#### [WYZWANIA]
• A. Skopiuj bez zmian fragment tekstu o spadku akcji Apple'a, który zaczyna się słowami zawierającymi "- Analitycy ostrzegają, że", a kończy na "od chińskiej produkcji.".
• B. Oceń na podstawie tekstu o spadku akcji Apple'a, czy poniższe stwierdzenia są z nim zgodne, i przy każdym odpowiedz „tak” lub „nie”, przytaczając dosłownie rozstrzygające słowa: (i) akcje Apple'a spadły w poniedziałek o 3,7%; (ii) Chiny są objęte cłami w wysokości 34%; (iii) spośród „Wspaniałej Siódemki” Apple odnotowuje najmniejsze straty.

#### [PODANY FRAGMENT]
----
Strata kapitalizacji rynkowej Apple’a zbliża się do 640 miliardów dolarów w związku z rosnącymi obawami przed cłami; Jim Cramer wzywa inwestorów do niepanikowania i nie wyprzedawania akcji.
- Podczas gdy szerszy rynek akcji wykazywał oznaki stabilizacji, Apple nadal znajdował się pod presją.
- Analitycy ostrzegają, że firma jest bardzo narażona na napięcia handlowe.
- Apple zdywersyfikował produkcję, przenosząc ją do Indii, Wietnamu i Tajlandii.
Apple nadal boryka się z ogromnym spadkiem wartości akcji, a jego kapitalizacja rynkowa skurczyła się o prawie 640 miliardów dolarów w ciągu ostatnich trzech sesji.
W miarę narastania obaw o finansowe skutki agresywnej polityki taryfowej prezydenta Donalda Trumpa, akcje Apple’a spadły w poniedziałek o kolejne 3,7%, pogłębiając trzydniową wyprzedaż, która zniwelowała 19% wartości giganta technologicznego.
Podczas gdy szerszy rynek akcji wykazywał oznaki stabilizacji, Apple nadal znajdował się pod presją.
Analitycy ostrzegają, że firma jest bardzo narażona na napięcia handlowe, szczególnie ze względu na swoją zależność od chińskiej produkcji.
Chiny są obecnie objęte wysokimi, 54-procentowymi cłami, a chociaż Apple zdywersyfikowało produkcję do Indii, Wietnamu i Tajlandii, regiony te również borykają się z podwyżkami ceł w ramach szeroko zakrojonego planu Trumpa.
Spośród „Wspaniałej Siódemki” sektora technologicznego, Apple odnotowuje największe straty.
----
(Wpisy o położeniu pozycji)
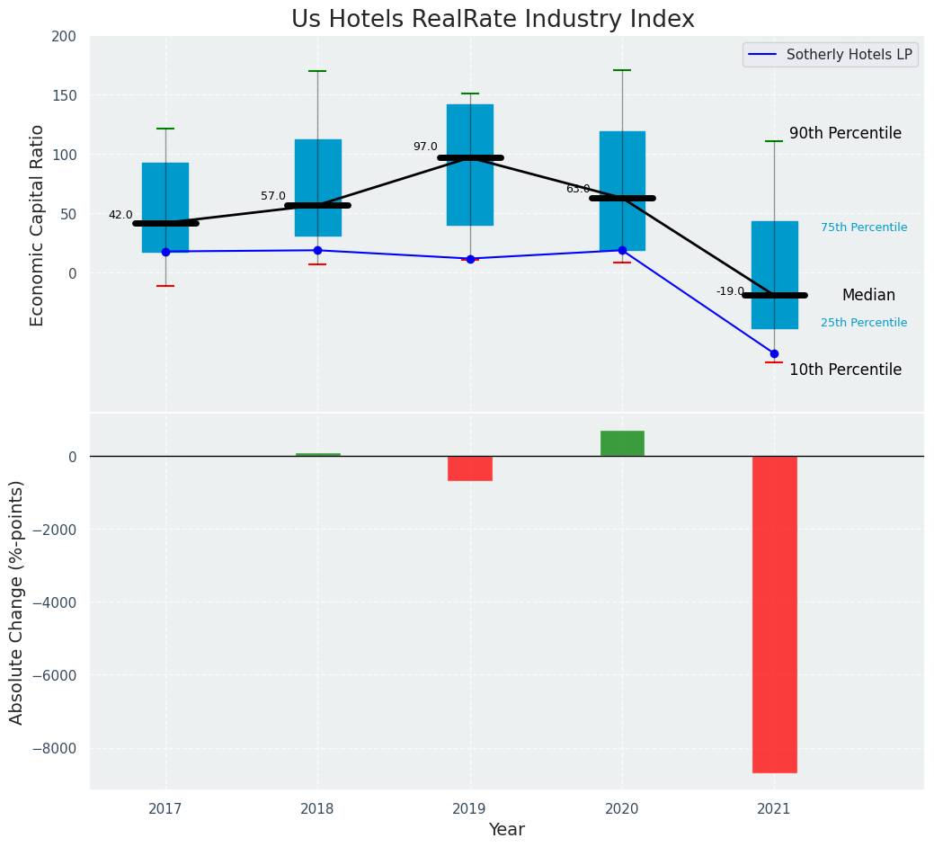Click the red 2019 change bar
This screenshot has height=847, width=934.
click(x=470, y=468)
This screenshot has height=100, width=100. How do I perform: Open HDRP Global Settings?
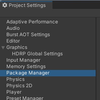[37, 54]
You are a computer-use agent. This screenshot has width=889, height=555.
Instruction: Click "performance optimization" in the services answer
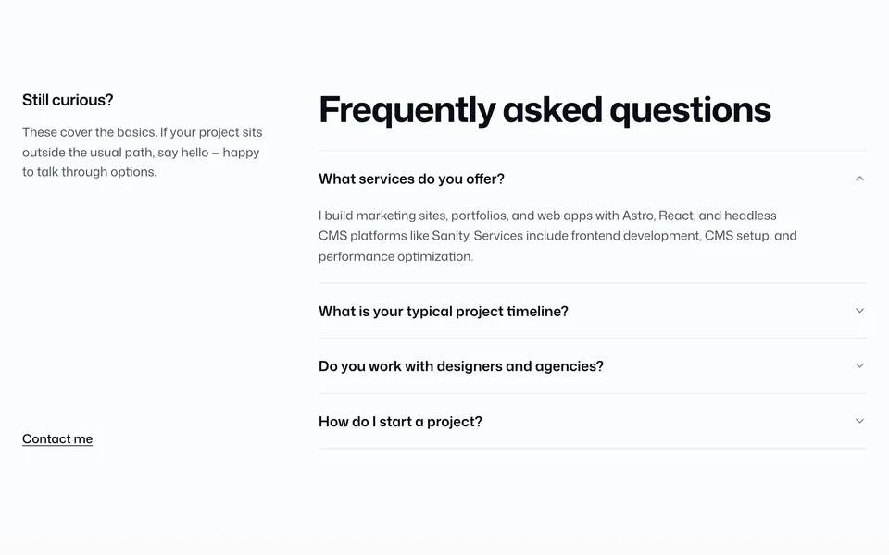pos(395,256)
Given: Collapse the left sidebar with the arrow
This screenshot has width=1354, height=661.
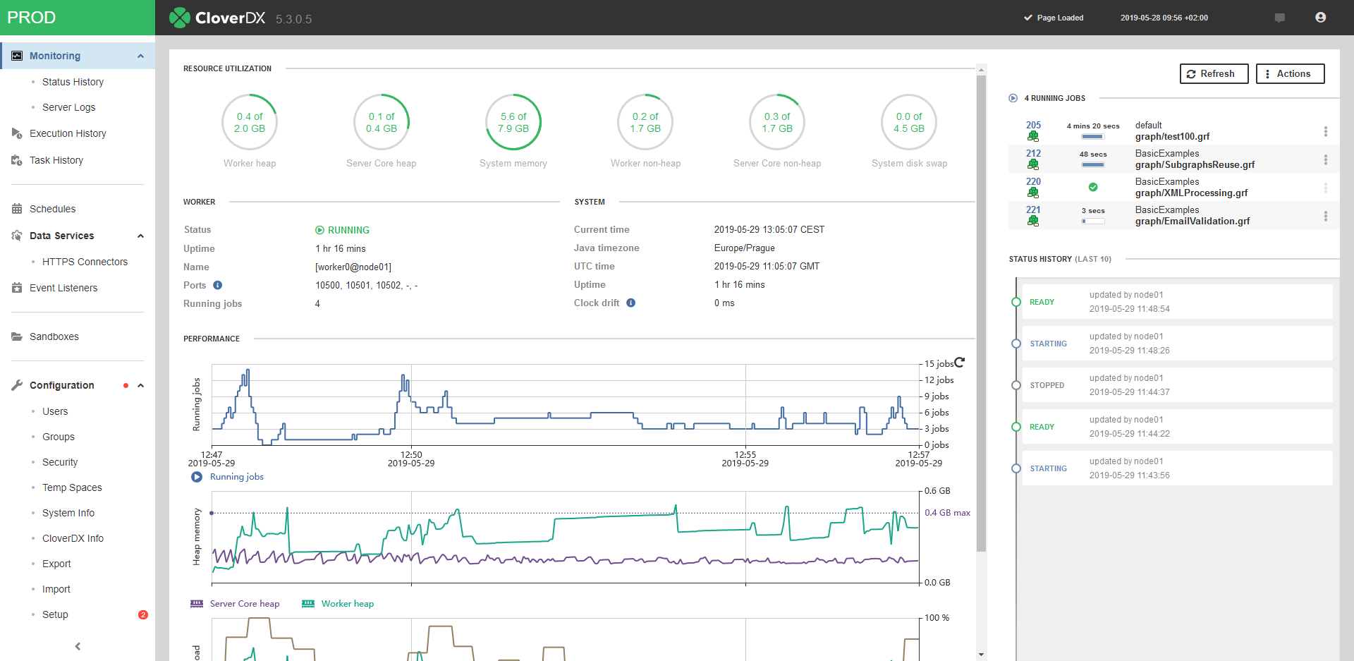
----
#### [ROZWIĄZANIA ZADAŃ]
• A.
- Analitycy ostrzegają, że firma jest bardzo narażona na napięcia handlowe.
- Apple zdywersyfikował produkcję, przenosząc ją do Indii, Wietnamu i Tajlandii.
Apple nadal boryka się z ogromnym spadkiem wartości akcji, a jego kapitalizacja rynkowa skurczyła się o prawie 640 miliardów dolarów w ciągu ostatnich trzech sesji.
W miarę narastania obaw o finansowe skutki agresywnej polityki taryfowej prezydenta Donalda Trumpa, akcje Apple’a spadły w poniedziałek o kolejne 3,7%, pogłębiając trzydniową wyprzedaż, która zniwelowała 19% wartości giganta technologicznego.
Podczas gdy szerszy rynek akcji wykazywał oznaki stabilizacji, Apple nadal znajdował się pod presją.
Analitycy ostrzegają, że firma jest bardzo narażona na napięcia handlowe, szczególnie ze względu na swoją zależność od chińskiej produkcji.

• B.
(i) Tak: „akcje Apple’a spadły w poniedziałek o kolejne 3,7%”.
(ii) Nie: „Chiny są obecnie objęte wysokimi, 54-procentowymi cłami”.
(iii) Nie: „Apple odnotowuje największe straty”.